If you have health, you probably will be happy, and if you have health and happiness, you have all the wealth you need, even if it is not all you want.
And so the saga of the toe comes to a close, or at least I hope so. But let’s back up some.
So I went to Washington state to drill with my new unit. This one is a public affairs unit and its sole job is to do the job that I’ve been doing in the civilian world and the job I signed up for in the Navy Reserves. I was so excited!
My new unit is fantastic (not saying my last one wasn’t, but this one is more exciting since I get to actually do things). The CO (or OIC… Officer in Charge… as they call it in this unit) is really great. And the XO, well… that turns out to be ME since I’m the only other officer in the unit. Yeah, the Ensign who has no military experience and has yet to go to officer school, is the XO… or the AOIC (Assistant Officer in Charge).
Very weird, but I’m very excited and ready for the challenge.
So, I went to the drill weekend armed with a doctor’s note saying that I was not allowed to do any extreme physical activity since my toe wasn’t any better and was, in fact, getting worse. It was PRT (Physical Readiness Test) weekend and I knew I couldn’t do it. I also haven’t been able to run, do push ups or even sit ups for nearly three months, so there was NO WAY I could even pass it right now.
I had heard that according to Navy regulations, if you were new to the unit (within 10 weeks), that you didn’t have to take the PRT. I wasn’t sure, so I wanted to make sure I was legit in not doing it. Well, those regulations are true but my OIC wanted me to take my note down to medical anyway.
While I was down in medical, I talked to them about an opportunity that was presented to me by my OIC (more about that in another post). They noticed that I had NO medical record on file, which surprised me since I had a full physical, along with a bunch of blood tests, when I went to MEPS back in February. But I learned that none of that counts and you have to do it all over again.
Luckily, I brought my civilian immunization record and they actually accepted it. However, I still had to get the flu shot, the Hep A shot, the TB test and the HIV/Sickle Cell blood draw (even though that happened in February). Unfortunately, I got a local reaction the flu shot, but it’s fine. Weird because I’ve never had a problem with it before, but oh well.
Anyway, while I was down in medical, they told me I was TNPQed (temporarily not physically qualified) due to my toe and the fact that I don’t have a dental on my medical record… but that’s fine since my six month cleaning is due now and I can just get the dentist to fill out a form.
I really wanted to be considered physically qualified since I have that opportunity mentioned coming up.

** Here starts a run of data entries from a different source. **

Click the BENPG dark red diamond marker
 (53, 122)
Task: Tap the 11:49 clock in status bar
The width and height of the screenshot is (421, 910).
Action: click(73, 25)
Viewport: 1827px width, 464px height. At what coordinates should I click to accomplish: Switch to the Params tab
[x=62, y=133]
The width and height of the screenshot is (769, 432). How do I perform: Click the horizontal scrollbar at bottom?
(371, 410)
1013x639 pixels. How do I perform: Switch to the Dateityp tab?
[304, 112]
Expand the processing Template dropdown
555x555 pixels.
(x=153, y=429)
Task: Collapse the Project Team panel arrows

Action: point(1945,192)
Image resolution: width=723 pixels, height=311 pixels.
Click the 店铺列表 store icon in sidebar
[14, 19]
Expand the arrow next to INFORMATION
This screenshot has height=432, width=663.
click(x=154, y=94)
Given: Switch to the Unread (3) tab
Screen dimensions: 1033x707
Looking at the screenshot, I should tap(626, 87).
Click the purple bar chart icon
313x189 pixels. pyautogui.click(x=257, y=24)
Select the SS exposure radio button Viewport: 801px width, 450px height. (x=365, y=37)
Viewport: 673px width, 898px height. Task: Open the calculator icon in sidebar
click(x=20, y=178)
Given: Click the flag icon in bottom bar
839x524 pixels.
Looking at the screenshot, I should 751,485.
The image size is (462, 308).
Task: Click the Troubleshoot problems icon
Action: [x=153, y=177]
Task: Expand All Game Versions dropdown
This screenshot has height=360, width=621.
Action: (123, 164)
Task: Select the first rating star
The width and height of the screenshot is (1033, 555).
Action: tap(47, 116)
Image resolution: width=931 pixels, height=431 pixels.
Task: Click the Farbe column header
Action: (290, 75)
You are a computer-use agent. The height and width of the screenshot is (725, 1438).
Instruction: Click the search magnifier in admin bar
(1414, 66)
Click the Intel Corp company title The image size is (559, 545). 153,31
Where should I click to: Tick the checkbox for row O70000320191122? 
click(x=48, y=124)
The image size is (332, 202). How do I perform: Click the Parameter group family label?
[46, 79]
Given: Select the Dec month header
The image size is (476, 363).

I had an appointment with a dermatologist set up for more than a month for yesterday. I went there with the hope that he could fix my toe.
And fix it he did… or at least I hope so. Yeah, so it definitely was a granuloma of some sort (can’t remember what he said) and he just told his nurse that it was going to come off that day. And that’s what they did… or rather his LPN did.
If you are squeamish, skip the rest of the post (no photos, I promise!)!
The LPN came in and told me that she was going to numb my toe and that it was going to sting and burn. She sure wasn’t joking! If you have been reading my blog for long, you know that I have a thing with people touching my feet… I can’t stand it! So not only was she touching my feet, but she was sticking a needle into the side/bottom of one of my toes. The toe that had a very tender growth on it.
Now, I have a high tolerance for pain. When the needle went in, I was okay for a moment. But then she started pushing the Lidocane and Oh. My. God. I actually yelled. I can’t remember what I yelled but it was along the lines of, “Aaaaah! OH MY GOD! OWWWW! OWWW!”
Yeah, that needle had to go in my toe twice. Ouch. I did apologize to the LPN but she just waived me off and said she totally understood and that she knew it hurt really bad and that she was sorry she had to do it.
My toe quickly numbed and she then cut out the granuloma and cauterized the hole. The doctor told me that I’d definitely, no-problem-what-so-ever, be 100% fit for duty with no restrictions by the end of the month. Which is awesome.
I walked out of the clinic (well, it was easy since my toe was completely numb!). This morning, it was very, very sore and I had a very pronounced limp but this evening I’m finding that the limp is going away quite quickly. I’m sure by the weekend I’ll probably not even have a bandage on it.
It’s 23:30 right now so I need to get to bed. We are moving offices at work tomorrow (boo… I just lost my own office and have to share now with the girl who was hired as my replacement… at least she seems to be pretty awesome) and I will need the strength.